Texto proporcionado:
● ● ●

Sobre estos
conceptos gira la delicada relación secretario particular-Presidente, que
cuando es la ideal, “se hablan sin palabras, se comunican sin papeles y se
entienden sin explicaciones”
Primera de
dos partes
MI GRATITUD AL
MI RELACIÓN CON LA PRIVANZA
CIUDAD DE MÉXICO, 30
de marzo.- No es ésta la primera ocasión que escribo sobre la relación de
confianza y confidencia entre los secretarios particulares y sus jefes, aunque
ésta no es una reedición de mis anteriores colaboraciones. La vida y el
pensamiento a diario nos surten de nuevas ideas, de nuevas reflexiones y nuevas
observaciones. Quizá por eso me dijo Pascal Beltrán del Río que estos apuntes
tuvieran nuevos personajes, nuevos episodios y nuevas temáticas. También saca
del escenario lo que ya surtió su cometido. Es por eso que aquí comparto mis
novedades, rescatando tan sólo algunas bases que puedan darle cohesión a mi
narrativa.
Este tema ha llamado
mi atención desde la juventud, no obstante que no le he visto en la cercanía
familiar, porque ni yo ni mi padre ni mis hijos ocupamos jamás el difícil
encargo de secretario particular. Pero recuerdo que, en 1969, Gregorio Ortega
elaboró una serie de artículos donde plasmó la difícil naturaleza del cargo de
secretario particular y las calidades que requería tener, a título ineludible,
quien aspirara a desempeñarlo con suficiencia y dignidad.

● ● ●

Datos recopilados:
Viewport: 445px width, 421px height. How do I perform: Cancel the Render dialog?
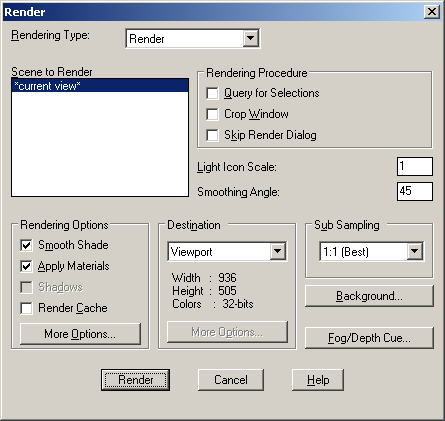(231, 380)
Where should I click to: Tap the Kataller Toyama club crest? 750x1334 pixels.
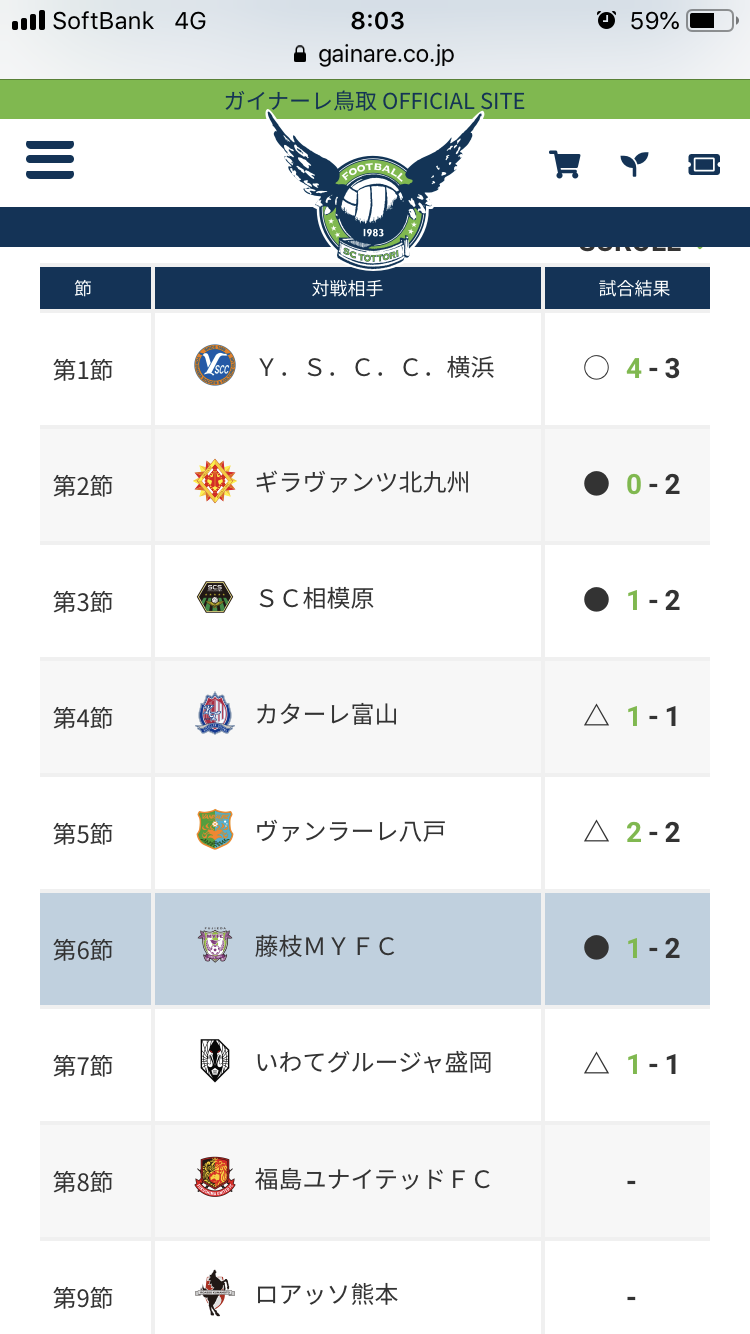tap(214, 715)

● ● ●

Tarea asignada A:
Traduce al inglés esta oración del texto proporcionado: "La vida y el pensamiento a diario nos surten de nuevas ideas, de nuevas reflexiones y nuevas observaciones."
Tarea asignada B:
Según el texto proporcionado, ¿en qué año elaboró Gregorio Ortega una serie de artículos sobre el cargo de secretario particular?
Los datos no hacen falta para resolver lo que se pide.

Resultado correcto A:
Life and thought supply us every day with new ideas, new reflections, and new observations.

Resultado correcto B:
En 1969.